Exercises to complete
[A] Decide whether each statement agrees with the methane text. Answer yes or no for each, and quote the deciding words of the text exactly.
(i) The EPA recently lowered its CH4 emission factors for fossil fuel extraction and processing by 25–30%.
(ii) The 4% loss figure for Denver-area natural-gas producers includes losses in the pipeline and distribution system.
(iii) Associated gas makes up about a fifth of total U.S. gas production.
[B] Print the part of the methane text that starts with "How much larger?" and goes on through "3% or higher.".
[C] Answer these questions from the methane text:
(i) How many times larger than in EDGAR could regional methane emissions from fossil fuel extraction and processing be?
(ii) To about what methane leakage rate from natural gas production did the EPA recently lower its estimate?
(iii) What share of the natural gas produced in the L.A. basin did the 2013 NOAA study find was leaking?

Extract
::::::::

Indeed, the Proceedings of the National Academy of Sciences study by Scot Miller et al takes the unusual step of explicitly criticizing the EPA:
- The US EPA recently decreased its CH4 emission factors for fossil fuel extraction and processing by 25–30% (for 1990–2011), but we find that CH4 data from across North America instead indicate the need for a larger adjustment of the opposite sign.
D’oh!
How much larger? The study found greenhouse gas emissions from “fossil fuel extraction and processing (i.e., oil and/or natural gas) are likely a factor of two or greater than cited in existing studies.” In particular, they concluded, “regional methane emissions due to fossil fuel extraction and processing could be 4.9 ± 2.6 times larger than in EDGAR, the most comprehensive global methane inventory.”
This suggests the methane leakage rate from natural gas production, which EPA recently decreased to about 1.5%, is in fact 3% or higher.
This broad-based look at methane emissions confirms the findings of 3 recent leakage studies covering very different regions of the country:
- NOAA researchers found in 2012 that natural-gas producers in the Denver area “are losing about 4% of their gas to the atmosphere not including additional losses in the pipeline and distribution system.”
- A 2013 study by NOAA found leaks from oil and gas exploration and extraction in the L.A. basin representing “about 17% of the natural gas produced in the region, similar to the leak rate estimated by the California Air Resources Board using other methods.” Almost all the gas produced in the basin is “ associated” with oil production (rather than, say, fracked). Associated gas is still about a fifth of total U.S. gas production.

::::::::

Provided data

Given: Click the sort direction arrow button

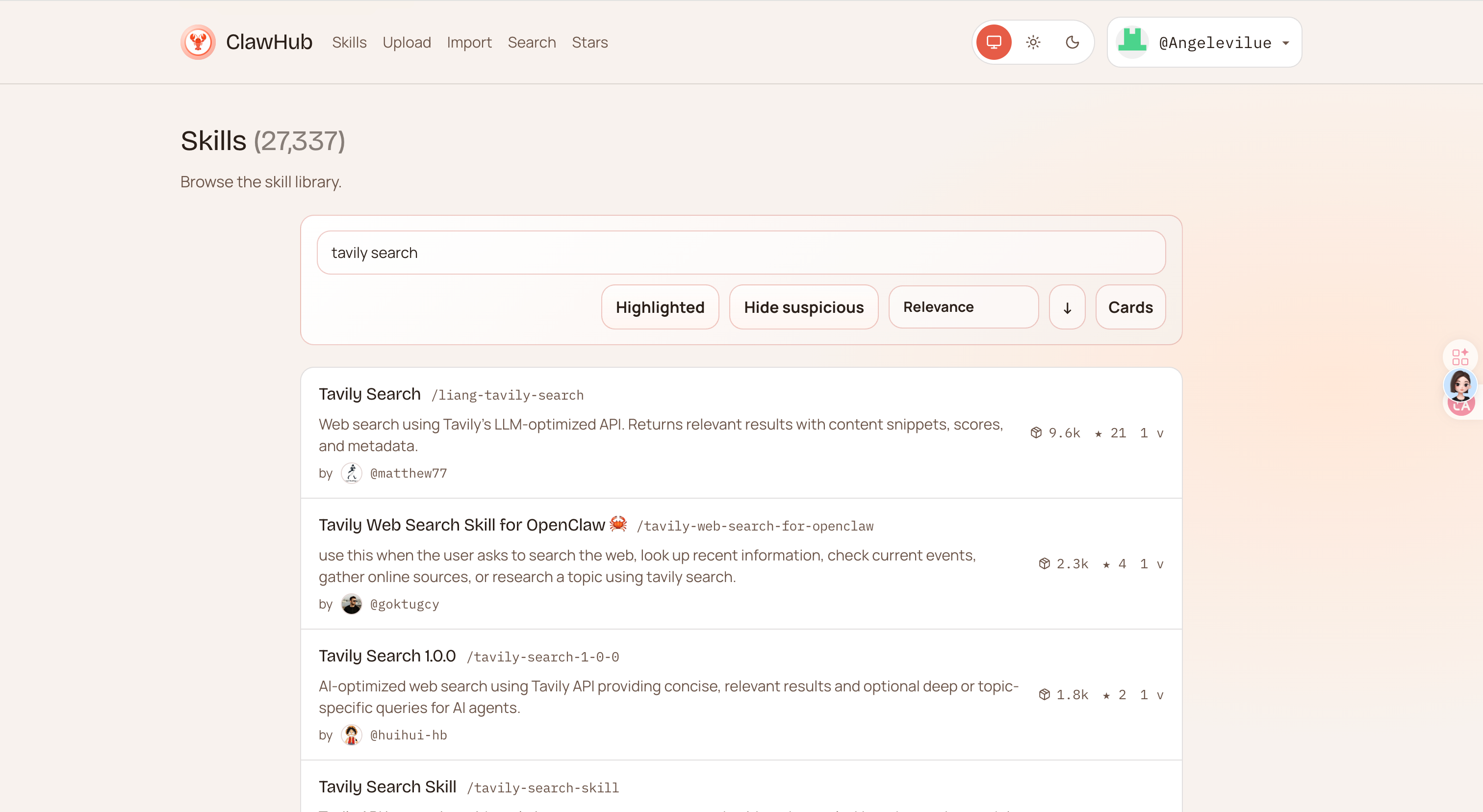Looking at the screenshot, I should coord(1067,307).
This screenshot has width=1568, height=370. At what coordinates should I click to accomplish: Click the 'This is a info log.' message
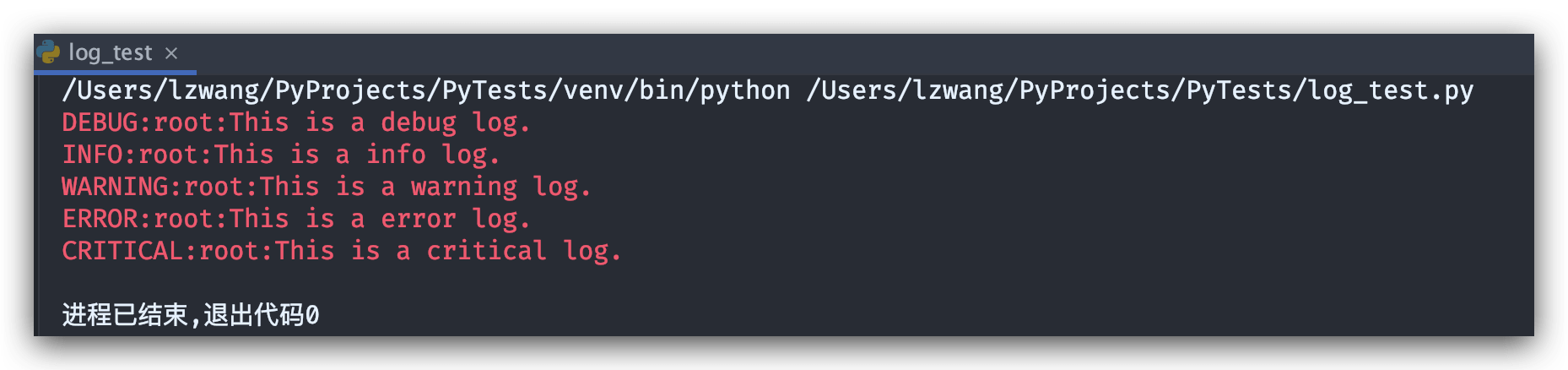pyautogui.click(x=357, y=155)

::::::::

Results in order
[A]
(i) Yes: "The US EPA recently decreased its CH4 emission factors for fossil fuel extraction and processing by 25–30% (for 1990–2011)"
(ii) No: "are losing about 4% of their gas to the atmosphere not including additional losses in the pipeline and distribution system."
(iii) Yes: "Associated gas is still about a fifth of total U.S. gas production."

[B]
How much larger? The study found greenhouse gas emissions from “fossil fuel extraction and processing (i.e., oil and/or natural gas) are likely a factor of two or greater than cited in existing studies.” In particular, they concluded, “regional methane emissions due to fossil fuel extraction and processing could be 4.9 ± 2.6 times larger than in EDGAR, the most comprehensive global methane inventory.”
This suggests the methane leakage rate from natural gas production, which EPA recently decreased to about 1.5%, is in fact 3% or higher.

[C]
(i) 4.9 ± 2.6 times larger
(ii) About 1.5%
(iii) About 17%